The issue is resolved in the updated/reposted NSX for vSphere 6.3.3, 6.3.4 releases and newer versions of NSX for vSphere, available at
VMware Downloads.
As a workaround for the existing NSX-v 6.3.3/6.3.4 deployments, and to avoid encountering this issue while upgrading to newer versions of NSX for vSphere, VMware developed a signed script that sets the password for user accounts on the Controller to never expire and if the password has already expired, it will reset the password to the one set by user during initial Controller deployment.
The workaround requires two signed scripts to be executed sequentially using REST API call to NSX Manager.
Download the attached
signed_bsh_download_jar.encoded and
signed_bsh_passwd_expiry_napi.encoded files.
Notes:
Run the following POST calls on NSX Manager:
- Confirm IP connectivity from NSX Manager to all the NSX Controllers using the ping command. Proceed only after the IP connectivity is established.
- Method: POST
URL: https://NSXMGR_IP/api/1.0/services/debug/script
Authentication: Basic authentication (Username : admin)
Headers: content-type - application/xml
Body : copy contents of the attached file signed_bsh_download_jar.encoded.
Expected Response: 200
Note: During copy/paste of the contents into the body, ensure no extra line/characters get added at the end to run the API successfully. Proceed to step-3 only if the response is 200. File a support request with VMware support if the API call fails after multiple attempts. For more information, see How to file a Support Request in Customer Connect (2006985).
- Method: POST
URL: https://NSXMGR_IP/api/1.0/services/debug/script
Authentication: Basic authentication (Username : admin)
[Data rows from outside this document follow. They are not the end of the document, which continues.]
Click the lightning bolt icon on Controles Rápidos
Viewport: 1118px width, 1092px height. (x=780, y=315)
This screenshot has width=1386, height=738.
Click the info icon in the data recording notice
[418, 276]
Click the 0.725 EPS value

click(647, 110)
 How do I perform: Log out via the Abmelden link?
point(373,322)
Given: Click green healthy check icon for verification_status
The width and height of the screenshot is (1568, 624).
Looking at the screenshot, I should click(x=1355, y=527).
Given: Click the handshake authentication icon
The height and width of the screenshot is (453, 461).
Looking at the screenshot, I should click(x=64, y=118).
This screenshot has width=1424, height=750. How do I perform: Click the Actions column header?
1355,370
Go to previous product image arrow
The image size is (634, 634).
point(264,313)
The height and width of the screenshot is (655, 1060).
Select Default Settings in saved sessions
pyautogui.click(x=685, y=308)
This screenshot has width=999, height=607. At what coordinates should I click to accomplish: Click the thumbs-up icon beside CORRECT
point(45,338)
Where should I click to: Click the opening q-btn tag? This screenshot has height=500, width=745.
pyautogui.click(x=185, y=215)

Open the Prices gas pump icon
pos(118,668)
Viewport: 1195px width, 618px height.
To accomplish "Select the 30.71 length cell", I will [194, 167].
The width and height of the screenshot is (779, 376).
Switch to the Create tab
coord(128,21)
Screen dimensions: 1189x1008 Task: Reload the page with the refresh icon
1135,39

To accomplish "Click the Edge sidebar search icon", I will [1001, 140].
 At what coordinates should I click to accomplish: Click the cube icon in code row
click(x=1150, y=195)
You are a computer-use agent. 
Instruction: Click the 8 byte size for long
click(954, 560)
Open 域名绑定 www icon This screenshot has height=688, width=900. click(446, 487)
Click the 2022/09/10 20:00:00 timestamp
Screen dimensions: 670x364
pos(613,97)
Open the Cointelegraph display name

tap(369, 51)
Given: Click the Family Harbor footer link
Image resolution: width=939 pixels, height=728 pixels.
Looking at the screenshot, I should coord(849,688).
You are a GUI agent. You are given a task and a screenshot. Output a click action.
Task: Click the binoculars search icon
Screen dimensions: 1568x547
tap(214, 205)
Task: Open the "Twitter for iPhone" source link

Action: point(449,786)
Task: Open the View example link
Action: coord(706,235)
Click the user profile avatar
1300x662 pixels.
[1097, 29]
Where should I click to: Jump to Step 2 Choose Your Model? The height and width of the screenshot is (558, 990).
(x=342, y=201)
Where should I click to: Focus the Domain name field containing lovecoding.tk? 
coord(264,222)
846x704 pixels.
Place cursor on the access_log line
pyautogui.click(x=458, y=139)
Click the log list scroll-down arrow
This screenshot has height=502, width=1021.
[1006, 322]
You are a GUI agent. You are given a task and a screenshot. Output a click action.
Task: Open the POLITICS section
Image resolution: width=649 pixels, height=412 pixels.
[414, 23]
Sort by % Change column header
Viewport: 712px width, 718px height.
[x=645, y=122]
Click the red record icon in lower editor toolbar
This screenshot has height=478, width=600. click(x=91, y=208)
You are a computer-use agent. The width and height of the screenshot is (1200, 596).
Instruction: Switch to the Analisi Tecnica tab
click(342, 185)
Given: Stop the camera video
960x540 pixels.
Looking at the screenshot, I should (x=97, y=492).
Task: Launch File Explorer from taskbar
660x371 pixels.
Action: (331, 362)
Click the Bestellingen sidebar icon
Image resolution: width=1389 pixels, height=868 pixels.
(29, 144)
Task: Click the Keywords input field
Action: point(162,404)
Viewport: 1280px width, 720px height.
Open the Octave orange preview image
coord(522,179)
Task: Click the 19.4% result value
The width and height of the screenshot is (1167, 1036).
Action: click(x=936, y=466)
Headers: content-type - application/xml
Body : copy contents of the attached file signed_bsh_passwd_expiry_napi.encoded.
Expected Response: 200
Note: As a part of Step 3, the script will set a temporary password on the Controller, log in to the root shell and change the password for the user account back to the original password set during initial Controller deployment. If any or all of the Controllers are re-deployed, repeat the preceding steps again.